At this point, I took a nice, hot shower, blew out my hair, applied a hint of make-up, threw on a black dress and leopard leggings, slipped in some big round copper earrings, dressed our little girl, and headed downstairs to host the feast. I felt refreshed, regardless of the clunky-looking situation of gauze and duct tape on my left, now blue-topped, thumb. At least I had a good conversation starter. Family was already downstairs, setting the table, putting out the appetizers, and doing the whole holiday thing.
Just before dinner, when we changed the gauze, blood greeted us by pouring out of my thumb. Two hours since the slice, and it was still going. My dad had been keeping up with texts and calls, urging me to go get some stitches. I could tell he was happy to be involved in the whole debacle. But there was no way I was going to miss enjoying the big meal that we had worked so hard to put on the table. And plus, there was no telling how long I would be at the place , and I had to fill my hungry belly. So, we re-wrapped my thumb and sat down to eat.

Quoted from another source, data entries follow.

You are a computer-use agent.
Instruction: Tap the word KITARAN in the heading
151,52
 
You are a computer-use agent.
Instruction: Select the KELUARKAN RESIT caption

Eventually, Thanksgiving night, I drove to the urgent care and got my thumb stitched up. The only time I had stitches was after the delivery of our daughter, so I told the doctor I didn’t want to watch it go down. She made me lay down, probably judging me to be a big baby. Just as the doc came at me with a huge needle of numbing solution, I tried to channel my energy away from my thumb. A deep breath in, and holy cow, a forceful sigh out, to relieve the intense pain of the shot, using breath as my fortress. A few minutes later, I was all stitched up and ready for the festivities to continue.
So, you may be wondering, did I cry? Did I stress? Did I melt-down? Maybe for a minute, as I headed out for the hospital, but for the majority of the day, no. I heavily swore after the incision, but no tears from the cut. I didn’t freak out, I just tried to roll with it. The whole day, I had thought about what I told my friend at Zumba the morning before- that things will go wrong at the holiday. They just will. And we have to laugh them off. We just do.
I blamed the cut on the squash, my husband pointed out it was because of my impatience. I guess it was a combination of the two. But, even considering my story of the squash and two stitches, I’d say Thanksgiving went well.